* **EXTRACTED TEXT**
# My new birds! (Not Budgies!)



## ButterflyLordet (Aug 19, 2013)

Hi everyone! I've recently acquired a barred parakeet and a kakariki!
The barred and kak I fell into ownership a few days ago; they had lived in an outdoor aviary in my college and the college were looking to rehome them for a pair of marmoset monkeys (In my opinion, you're more likely to work with birds than monkeys so having no birds at all is a bit silly). I'd bonded with the barred ever since I first saw him! To hear he was leaving was terrible, having a large indoor aviary I offered to take him in and my tutor said he'd love me to have him. I had been working with the aviary birds for the past few months as a chosen assignment. The tutor then asked if I wanted the kakariki aswell, the two were very close to one another and regurgitate to each other etc. Brought them both home after researching and have two new GORGEOUS birds.
Honey the kakariki, only has one eye as one side of her face was burnt in her previous home, and Splash the linnie, tiny with a huge personality! 
Just wanted to share the beauties with you!


----------



## Jonah (Feb 3, 2013)

Cant blame you for wanting to show them off...they are beautiful....congrats...


----------



## Budgiekeet (Mar 4, 2012)

Great rescue you made. Glad you were able to keep them together. Now show them how to live the good life .


----------



## BirdCrazyJill (Jan 12, 2011)

* **INPUT FOR THIS TASK**
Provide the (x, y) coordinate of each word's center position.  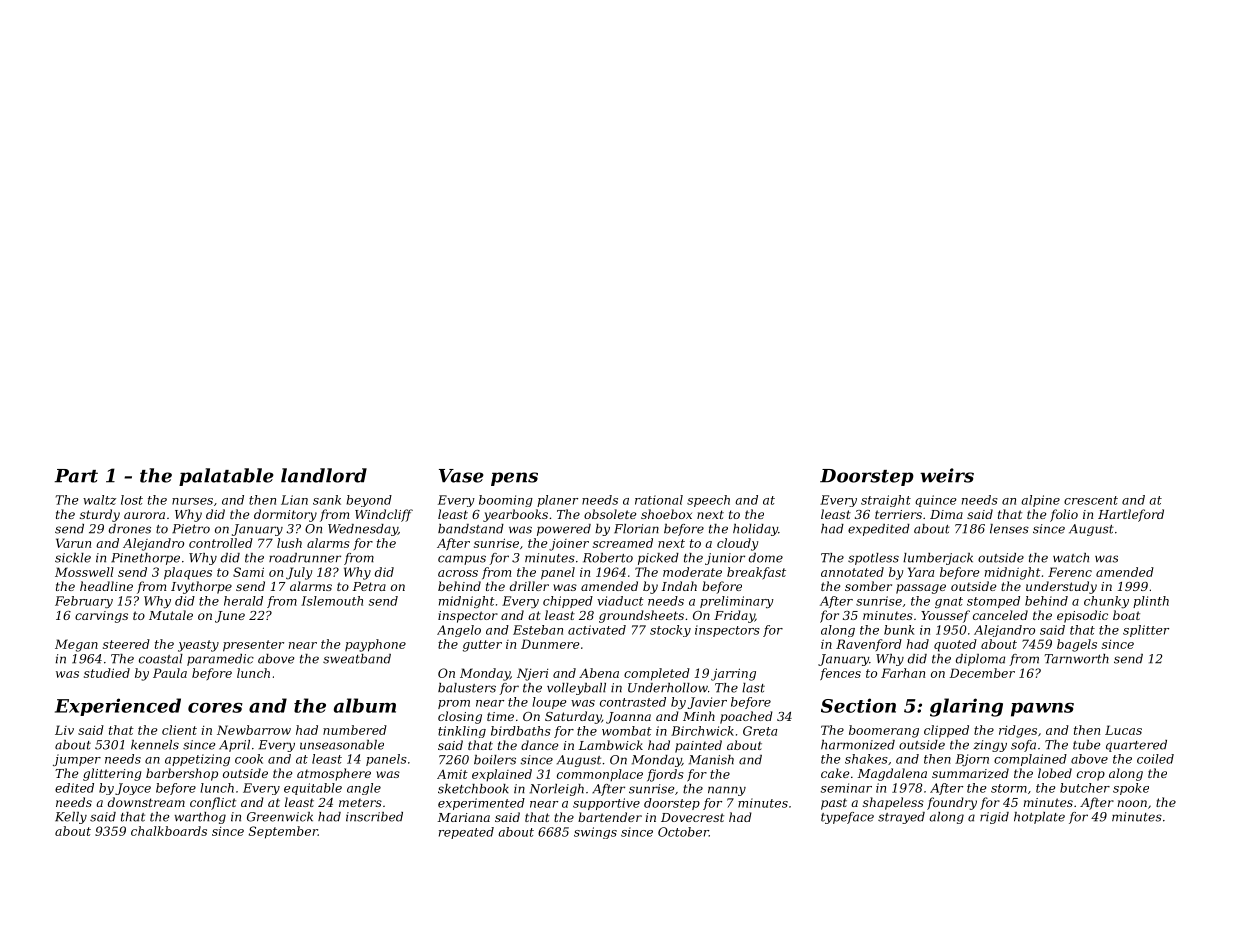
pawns (1042, 710)
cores (215, 708)
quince (936, 501)
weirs (947, 475)
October (683, 832)
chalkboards (169, 831)
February (84, 602)
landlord (324, 475)
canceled (1000, 615)
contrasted (633, 702)
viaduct (620, 601)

* **GOALS**
1) Answer these questions about the bird forum thread, one line each:
(a) To make room for which animals was the college rehoming its aviary birds?
(b) What is the kakariki's name?
(c) What did Budgiekeet say they were glad about?
2) Write out the whole listing again, including its request line, and offset every coordinate in the answers by adding 77 to each number. Leave the picture out.

* **ANSWERS TO THE EXERCISES**
1)
(a) A pair of marmoset monkeys.
(b) Honey.
(c) That the birds could be kept together.

2)
Provide the (x, y) coordinate of each word's center position.  
pawns (1119, 787)
cores (292, 785)
quince (1013, 578)
weirs (1024, 552)
October (760, 909)
chalkboards (246, 908)
February (161, 679)
landlord (401, 552)
canceled (1077, 692)
contrasted (710, 779)
viaduct (697, 678)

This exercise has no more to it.